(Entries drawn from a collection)
= = = = = = =

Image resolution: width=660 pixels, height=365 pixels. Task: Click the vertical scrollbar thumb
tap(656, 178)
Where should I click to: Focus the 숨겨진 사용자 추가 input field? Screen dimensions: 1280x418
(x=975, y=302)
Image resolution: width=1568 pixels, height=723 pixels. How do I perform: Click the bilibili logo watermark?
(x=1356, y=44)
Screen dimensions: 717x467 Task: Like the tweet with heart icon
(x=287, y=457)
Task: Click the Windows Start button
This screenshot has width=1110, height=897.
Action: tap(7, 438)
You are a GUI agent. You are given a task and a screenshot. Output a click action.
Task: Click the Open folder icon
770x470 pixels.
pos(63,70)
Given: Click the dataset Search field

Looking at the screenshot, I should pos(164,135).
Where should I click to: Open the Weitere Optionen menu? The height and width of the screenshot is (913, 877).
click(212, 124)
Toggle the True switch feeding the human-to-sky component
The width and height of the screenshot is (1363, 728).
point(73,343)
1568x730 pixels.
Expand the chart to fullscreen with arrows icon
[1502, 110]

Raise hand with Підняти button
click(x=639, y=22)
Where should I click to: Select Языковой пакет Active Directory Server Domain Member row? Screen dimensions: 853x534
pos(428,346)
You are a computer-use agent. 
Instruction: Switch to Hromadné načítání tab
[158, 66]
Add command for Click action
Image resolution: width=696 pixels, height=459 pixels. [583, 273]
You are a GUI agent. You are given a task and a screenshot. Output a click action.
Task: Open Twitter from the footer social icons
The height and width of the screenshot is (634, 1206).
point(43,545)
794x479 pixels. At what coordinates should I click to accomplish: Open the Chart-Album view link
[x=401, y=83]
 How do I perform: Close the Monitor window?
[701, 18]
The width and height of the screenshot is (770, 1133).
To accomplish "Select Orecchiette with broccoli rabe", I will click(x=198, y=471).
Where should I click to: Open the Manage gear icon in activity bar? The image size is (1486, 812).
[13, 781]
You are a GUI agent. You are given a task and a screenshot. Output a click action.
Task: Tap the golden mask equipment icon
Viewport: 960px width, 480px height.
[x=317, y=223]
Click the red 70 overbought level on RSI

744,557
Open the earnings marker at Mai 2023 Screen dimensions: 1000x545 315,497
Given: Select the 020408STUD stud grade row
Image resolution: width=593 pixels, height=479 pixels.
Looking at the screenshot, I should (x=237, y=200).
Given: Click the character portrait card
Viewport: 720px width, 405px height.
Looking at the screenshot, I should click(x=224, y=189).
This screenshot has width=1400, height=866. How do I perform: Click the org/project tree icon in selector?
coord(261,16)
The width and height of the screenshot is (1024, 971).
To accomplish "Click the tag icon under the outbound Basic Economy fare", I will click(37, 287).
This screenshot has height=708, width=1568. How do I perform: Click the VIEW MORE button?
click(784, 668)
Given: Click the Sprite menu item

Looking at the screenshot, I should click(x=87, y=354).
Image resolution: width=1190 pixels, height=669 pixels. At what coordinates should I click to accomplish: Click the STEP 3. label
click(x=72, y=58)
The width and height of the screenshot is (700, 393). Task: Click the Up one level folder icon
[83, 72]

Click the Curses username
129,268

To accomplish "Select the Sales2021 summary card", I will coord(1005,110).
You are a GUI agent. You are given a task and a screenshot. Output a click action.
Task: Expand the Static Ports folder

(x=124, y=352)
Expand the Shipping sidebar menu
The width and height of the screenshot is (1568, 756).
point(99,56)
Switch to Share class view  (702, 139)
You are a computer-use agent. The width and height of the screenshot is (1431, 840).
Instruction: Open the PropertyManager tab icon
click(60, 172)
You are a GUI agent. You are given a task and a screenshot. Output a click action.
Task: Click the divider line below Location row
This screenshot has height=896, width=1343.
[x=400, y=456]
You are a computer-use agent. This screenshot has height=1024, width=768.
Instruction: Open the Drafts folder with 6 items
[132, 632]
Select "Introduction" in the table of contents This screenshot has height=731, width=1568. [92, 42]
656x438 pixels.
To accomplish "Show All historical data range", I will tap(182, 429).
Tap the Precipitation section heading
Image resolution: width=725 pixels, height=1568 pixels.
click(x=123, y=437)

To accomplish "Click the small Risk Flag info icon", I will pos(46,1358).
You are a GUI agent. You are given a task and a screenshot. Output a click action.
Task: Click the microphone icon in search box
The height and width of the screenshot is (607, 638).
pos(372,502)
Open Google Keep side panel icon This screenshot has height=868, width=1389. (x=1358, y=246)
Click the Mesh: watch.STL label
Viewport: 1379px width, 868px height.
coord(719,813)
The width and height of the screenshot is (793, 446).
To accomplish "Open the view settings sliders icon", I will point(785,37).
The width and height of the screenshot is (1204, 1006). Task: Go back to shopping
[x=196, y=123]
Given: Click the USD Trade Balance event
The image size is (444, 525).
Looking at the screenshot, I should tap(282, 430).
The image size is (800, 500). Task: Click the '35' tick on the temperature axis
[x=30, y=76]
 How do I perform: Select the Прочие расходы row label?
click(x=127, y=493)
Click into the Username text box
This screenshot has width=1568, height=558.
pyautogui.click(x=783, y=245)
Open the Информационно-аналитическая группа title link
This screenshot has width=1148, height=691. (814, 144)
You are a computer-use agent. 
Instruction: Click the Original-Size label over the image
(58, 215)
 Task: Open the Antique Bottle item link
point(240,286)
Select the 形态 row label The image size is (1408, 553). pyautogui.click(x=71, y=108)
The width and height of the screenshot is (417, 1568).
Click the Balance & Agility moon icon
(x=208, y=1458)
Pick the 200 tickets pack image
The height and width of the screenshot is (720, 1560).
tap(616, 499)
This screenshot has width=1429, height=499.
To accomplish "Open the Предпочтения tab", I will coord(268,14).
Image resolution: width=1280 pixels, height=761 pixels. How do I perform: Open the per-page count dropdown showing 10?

= = = = = = =

§ **Description of the task**:
Arrange all of the rows above as a numbered list with one line per item, and leave out the blank lines.

§ **Task result**:
1. Image resolution: width=660 pixels, height=365 pixels. Task: Click the vertical scrollbar thumb
2. tap(656, 178)
3. Where should I click to: Focus the 숨겨진 사용자 추가 input field? Screen dimensions: 1280x418
4. (x=975, y=302)
5. Image resolution: width=1568 pixels, height=723 pixels. How do I perform: Click the bilibili logo watermark?
6. (x=1356, y=44)
7. Screen dimensions: 717x467 Task: Like the tweet with heart icon
8. (x=287, y=457)
9. Task: Click the Windows Start button
10. This screenshot has width=1110, height=897.
11. Action: tap(7, 438)
12. You are a GUI agent. You are given a task and a screenshot. Output a click action.
13. Task: Click the Open folder icon
14. 770x470 pixels.
15. pos(63,70)
16. Given: Click the dataset Search field
17. Looking at the screenshot, I should pos(164,135).
18. Where should I click to: Open the Weitere Optionen menu? The height and width of the screenshot is (913, 877).
19. click(212, 124)
20. Toggle the True switch feeding the human-to-sky component
21. The width and height of the screenshot is (1363, 728).
22. point(73,343)
23. 1568x730 pixels.
24. Expand the chart to fullscreen with arrows icon
25. [1502, 110]
26. Raise hand with Підняти button
27. click(x=639, y=22)
28. Where should I click to: Select Языковой пакет Active Directory Server Domain Member row? Screen dimensions: 853x534
29. pos(428,346)
30. You are a computer-use agent. 
31. Instruction: Switch to Hromadné načítání tab
32. [158, 66]
33. Add command for Click action
34. Image resolution: width=696 pixels, height=459 pixels. [583, 273]
35. You are a GUI agent. You are given a task and a screenshot. Output a click action.
36. Task: Open Twitter from the footer social icons
37. The height and width of the screenshot is (634, 1206).
38. point(43,545)
39. 794x479 pixels. At what coordinates should I click to accomplish: Open the Chart-Album view link
40. [x=401, y=83]
41.  How do I perform: Close the Monitor window?
42. [701, 18]
43. The width and height of the screenshot is (770, 1133).
44. To accomplish "Select Orecchiette with broccoli rabe", I will click(x=198, y=471).
45. Where should I click to: Open the Manage gear icon in activity bar? The image size is (1486, 812).
46. [13, 781]
47. You are a GUI agent. You are given a task and a screenshot. Output a click action.
48. Task: Tap the golden mask equipment icon
49. Viewport: 960px width, 480px height.
50. [x=317, y=223]
51. Click the red 70 overbought level on RSI
52. 744,557
53. Open the earnings marker at Mai 2023 Screen dimensions: 1000x545 315,497
54. Given: Select the 020408STUD stud grade row
55. Image resolution: width=593 pixels, height=479 pixels.
56. Looking at the screenshot, I should (x=237, y=200).
57. Given: Click the character portrait card
58. Viewport: 720px width, 405px height.
59. Looking at the screenshot, I should click(x=224, y=189).
60. This screenshot has width=1400, height=866. How do I perform: Click the org/project tree icon in selector?
61. coord(261,16)
62. The width and height of the screenshot is (1024, 971).
63. To accomplish "Click the tag icon under the outbound Basic Economy fare", I will click(37, 287).
64. This screenshot has height=708, width=1568. How do I perform: Click the VIEW MORE button?
65. click(784, 668)
66. Given: Click the Sprite menu item
67. Looking at the screenshot, I should click(x=87, y=354).
68. Image resolution: width=1190 pixels, height=669 pixels. At what coordinates should I click to accomplish: Click the STEP 3. label
69. click(x=72, y=58)
70. The width and height of the screenshot is (700, 393). Task: Click the Up one level folder icon
71. [83, 72]
72. Click the Curses username
73. 129,268
74. To accomplish "Select the Sales2021 summary card", I will coord(1005,110).
75. You are a GUI agent. You are given a task and a screenshot. Output a click action.
76. Task: Expand the Static Ports folder
77. (x=124, y=352)
78. Expand the Shipping sidebar menu
79. The width and height of the screenshot is (1568, 756).
80. point(99,56)
81. Switch to Share class view  (702, 139)
82. You are a computer-use agent. The width and height of the screenshot is (1431, 840).
83. Instruction: Open the PropertyManager tab icon
84. click(60, 172)
85. You are a GUI agent. You are given a task and a screenshot. Output a click action.
86. Task: Click the divider line below Location row
87. This screenshot has height=896, width=1343.
88. [x=400, y=456]
89. You are a computer-use agent. This screenshot has height=1024, width=768.
90. Instruction: Open the Drafts folder with 6 items
91. [132, 632]
92. Select "Introduction" in the table of contents This screenshot has height=731, width=1568. [92, 42]
93. 656x438 pixels.
94. To accomplish "Show All historical data range", I will tap(182, 429).
95. Tap the Precipitation section heading
96. Image resolution: width=725 pixels, height=1568 pixels.
97. click(x=123, y=437)
98. To accomplish "Click the small Risk Flag info icon", I will pos(46,1358).
99. You are a GUI agent. You are given a task and a screenshot. Output a click action.
100. Task: Click the microphone icon in search box
101. The height and width of the screenshot is (607, 638).
102. pos(372,502)
103. Open Google Keep side panel icon This screenshot has height=868, width=1389. (x=1358, y=246)
104. Click the Mesh: watch.STL label
105. Viewport: 1379px width, 868px height.
106. coord(719,813)
107. The width and height of the screenshot is (793, 446).
108. To accomplish "Open the view settings sliders icon", I will point(785,37).
109. The width and height of the screenshot is (1204, 1006). Task: Go back to shopping
110. [x=196, y=123]
111. Given: Click the USD Trade Balance event
112. The image size is (444, 525).
113. Looking at the screenshot, I should tap(282, 430).
114. The image size is (800, 500). Task: Click the '35' tick on the temperature axis
115. [x=30, y=76]
116.  How do I perform: Select the Прочие расходы row label?
117. click(x=127, y=493)
118. Click into the Username text box
119. This screenshot has width=1568, height=558.
120. pyautogui.click(x=783, y=245)
121. Open the Информационно-аналитическая группа title link
122. This screenshot has width=1148, height=691. (814, 144)
123. You are a computer-use agent. 
124. Instruction: Click the Original-Size label over the image
125. (58, 215)
126.  Task: Open the Antique Bottle item link
127. point(240,286)
128. Select the 形态 row label The image size is (1408, 553). pyautogui.click(x=71, y=108)
129. The width and height of the screenshot is (417, 1568).
130. Click the Balance & Agility moon icon
131. (x=208, y=1458)
132. Pick the 200 tickets pack image
133. The height and width of the screenshot is (720, 1560).
134. tap(616, 499)
135. This screenshot has width=1429, height=499.
136. To accomplish "Open the Предпочтения tab", I will coord(268,14).
137. Image resolution: width=1280 pixels, height=761 pixels. How do I perform: Open the per-page count dropdown showing 10?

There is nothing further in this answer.